La contribution différentielle sur les hauts revenus (CDHR) pour 650 millions d'euros

Publié le 24 Mars 2026

La CDHR a été créée par la loi de finances 2025, dans un contexte de recherche de redressement des comptes publics menée par Michel Barnier.

Elle vise à garantir un niveau minimal d’imposition de 20 % pour les contribuables les plus aisés dont le revenu fiscal de référence dépasse 250 000 € pour une personne seule  ou 500 000 € pour un couple.

Son calcul consiste à comparer l’impôt effectivement acquitté au regard des revenus avec ce taux plancher, la différence donne lieu à une taxation complémentaire. Un acompte de 95 % était exigé en décembre 2025, avec un solde à régulariser lors de la liquidation de l’impôt sur le revenu.

Initialement présentée comme temporaire, la mesure a été prorogée par la loi de finances 2026, jusqu’à ce que le déficit public repasse sous le seuil de 3 % du PIB.

Le rendement de la contribution s'est limité en 2025 0,4 Md€ en 2025 loin des 1,9 Md€ attendus.  Cela peut s'expliquer par les stratégies d'optimisation fiscale des contribuables concernés qui ont pu reporter la perception de dividendes dans les sociétés où ils sont associés et/ou dirigeants.

La loi de finances 2026 a réduit à 650 millions € les recettes attendues. 

Peu de holdings devraient être concernées par cette mesure dont l’objectif est davantage d’asseoir une politique plus globale de taxation des ménages fortunés et de dissuader de mettre en place des montages abusifs.

En stratégie fiscale patrimoniale, les actifs immobiliers soumis à la taxe holding ne seront pas imposables dans le cadre de l’impôt sur la fortune immobilière (IFI).

3 conditions cumulatives

Sont visées les sociétés soumises à l’impôt sur les sociétés, qu’elles aient leur siège en France ou non. Exit donc les structures à l’impôt sur le revenu.

Pour être redevables de la taxe, ces sociétés doivent remplir trois conditions cumulatives à la clôture de l’exercice.

1. La holding doit être contrôlée par une personne physique.

Une personne physique doit détenir, directement ou indirectement, au moins 50 % des droits de vote ou financiers de la société ou y exercer le pouvoir de décision.

Pour les sociétés établies à l’étranger, cette personne physique doit disposer de son domicile fiscal en France.

Une personne physique et son conjoint ou son partenaire de Pacs ou son concubin notoire ainsi que leurs ascendants, leurs descendants et leurs frères et sœurs constituent une seule « personne physique ». Il en va de même en cas d’accord conclu avec d’autres associés.

2. La valeur vénale de l’ensemble des actifs détenus par la société doit être au moins égale à 5 M€.
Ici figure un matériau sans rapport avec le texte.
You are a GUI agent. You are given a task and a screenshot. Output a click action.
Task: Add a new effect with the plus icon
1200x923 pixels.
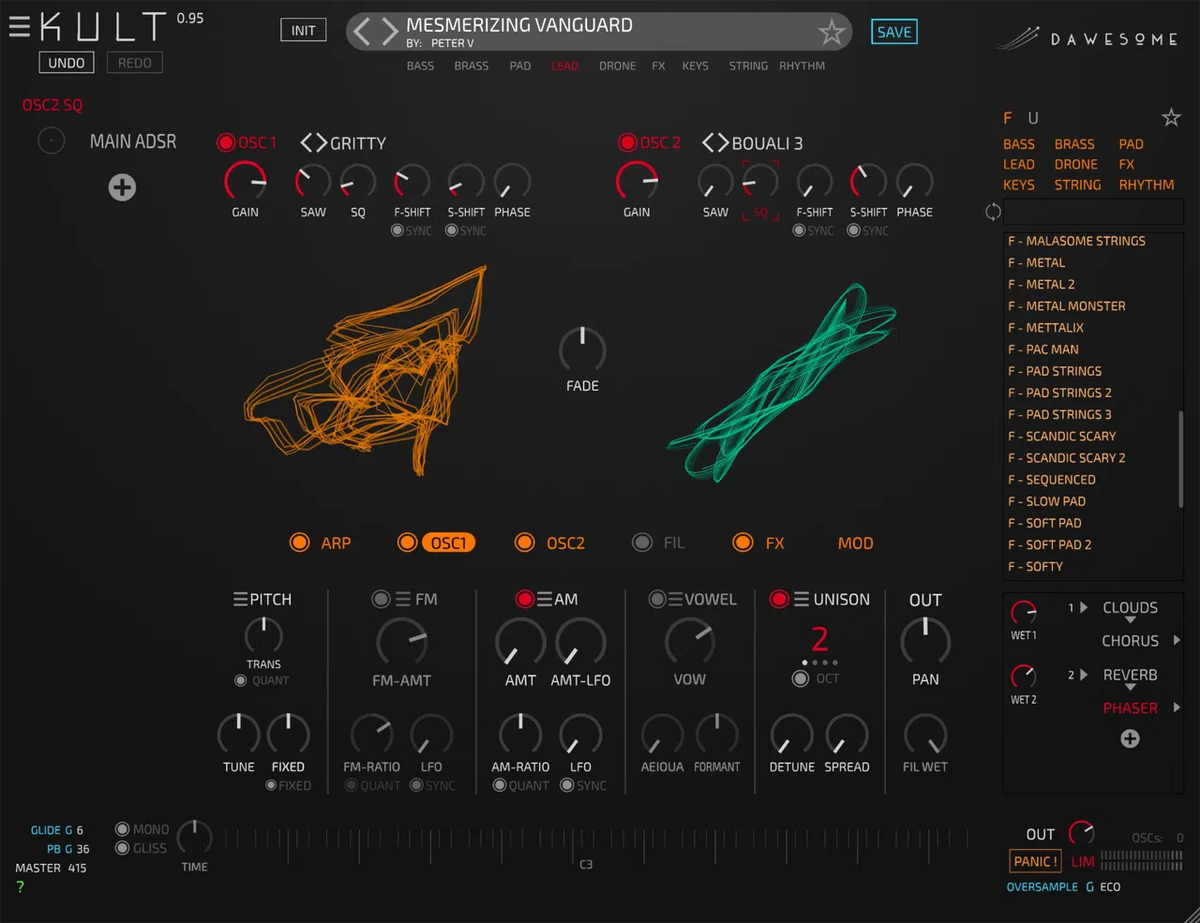click(1130, 738)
3. Les revenus passifs (dividendes, intérêts, redevances de cession ou de concession de licences d’exploitation…) perçus par la société doivent représenter plus de 50 % du montant cumulé des produits d’exploitation et financiers de l’exercice.

Une société dont les revenus proviennent principalement d’une activité de production de biens ou de services n’est pas soumise à la taxe.

Les holdings animatrices (qui facturent des services à leurs filiales) ne devraient pas être ciblées par cette nouvelle taxe. Ce point de détail reste à clarifier par l’administration fiscale. 

Une société établie à l’étranger pourra échapper à la taxe si elle démontre que le choix du siège hors de France et la détention des participations n’ont pas pour but principal de contourner la législation fiscale française.

Les actifs somptuaires

La taxe due au titre des exercices clos à compter du 31 décembre 2026 s’élève à 20 % de la somme de la valeur vénale des actifs détenus par la société. 

Elle s’applique sur les actifs non professionnels, dits « somptuaires », limitativement énumérés par la loi, à savoir :
- les biens affectés à la chasse et à la pêche ;
- les véhicules non affectés à une activité professionnelle, les véhicules de tourisme, les yachts, les bateaux de plaisance et les aéronefs ;
- les bijoux et les métaux précieux (sauf ceux confiés à un musée ou exposés) ;
- les chevaux de course ou de concours ;
- les vins et les alcools ;
- les logements dont la personne physique détenant au moins 50 % des droits de la société holding (y compris donc son cercle familial et l’ensemble des associés parties à un accord) se réserve la jouissance (occupation à titre gratuit, loyer inférieur au prix du marché).

Les objets d’art, de collection ou d’antiquité ne sont pas cités !

Les actifs faisant l'objet d'un usage mixte,peuvent être exclus de la taxe proportionnellement à leur affectation à l’exercice d’une activité industrielle, commerciale, artisanale, agricole ou libérale. L'administration doit apporter des précisions à ce sujet sur les modalités d’appréciation de cette proportion.